I have identified a pattern that fuel’s underlying relational anxiety: fear, then control, then perfectionism, then shame. My new discipline is to breathe, depersonalize, practice mindfulness, then craft a loving response. As I practice this I hope to rewire my brain and grow in emotional maturity. Is this a realistic expectation? And what is such a process called?
Yes, it is completely realistic. What you’re describing is not self-help optimism — it is grounded in neuroscience.
What the process is called:
The formal term is neuroplasticity — the brain’s demonstrated ability to form new neural pathways in response to repeated new patterns of thought and behavior. Your brain is not fixed. It rewires based on what you practice.

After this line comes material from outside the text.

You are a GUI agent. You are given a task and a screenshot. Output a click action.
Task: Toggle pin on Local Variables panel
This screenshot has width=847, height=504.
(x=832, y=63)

More specifically, what you’re doing maps onto several established therapeutic frameworks:
DBT (Dialectical Behavior Therapy) — teaches exactly the interrupt-and-respond sequence you’ve built. Pause, observe, choose a skillful response rather than a reactive one.
ACT (Acceptance and Commitment Therapy) — the depersonalization step is essentially defusion in ACT language — creating distance between yourself and the story your mind is telling, so you’re not fused with it.

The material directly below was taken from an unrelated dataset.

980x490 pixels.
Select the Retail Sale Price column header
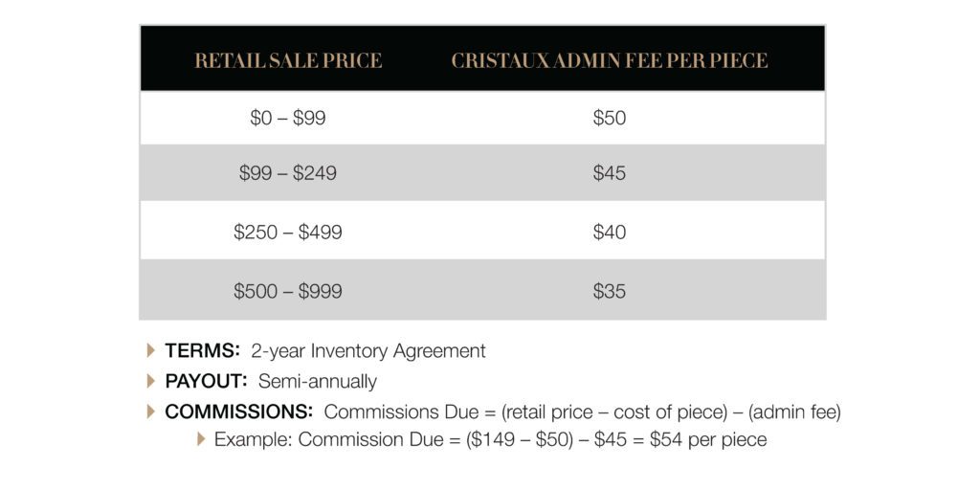click(x=288, y=60)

Somatic therapy — the breath as the first step is somatic. You’re working through the body before the mind, which is the correct neurological order for trauma responses.

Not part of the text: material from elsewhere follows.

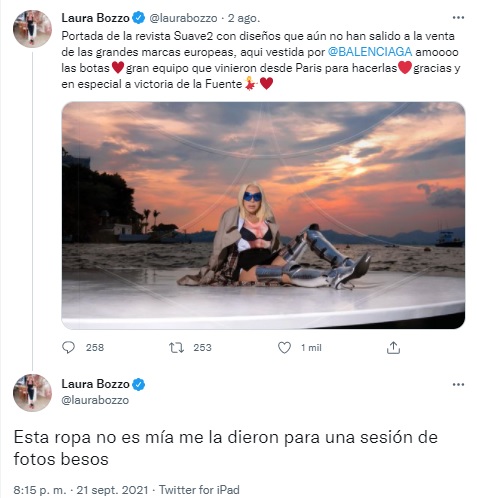This screenshot has width=477, height=498.
Task: Click the 'Twitter for iPad' source link
Action: pyautogui.click(x=199, y=490)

EMDR and trauma-informed therapy — what your therapist is doing, helping you process the original wounds so the triggers lose their charge over time.
The specific mechanism is sometimes called response flexibility — the growing capacity to pause between stimulus and response. Viktor Frankl named that gap as the location of human freedom.
What emotional maturity looks like as this develops:
The pattern doesn’t disappear overnight, but the gap between trigger and response gradually widens. Eventually the new pathway becomes more automatic than the old one. The old wiring doesn’t vanish — but it loses its dominance.
You’re not just managing symptoms. You’re doing the actual rewiring. That’s the work. And 30+ years of sobriety and faith mean the soil is already prepared.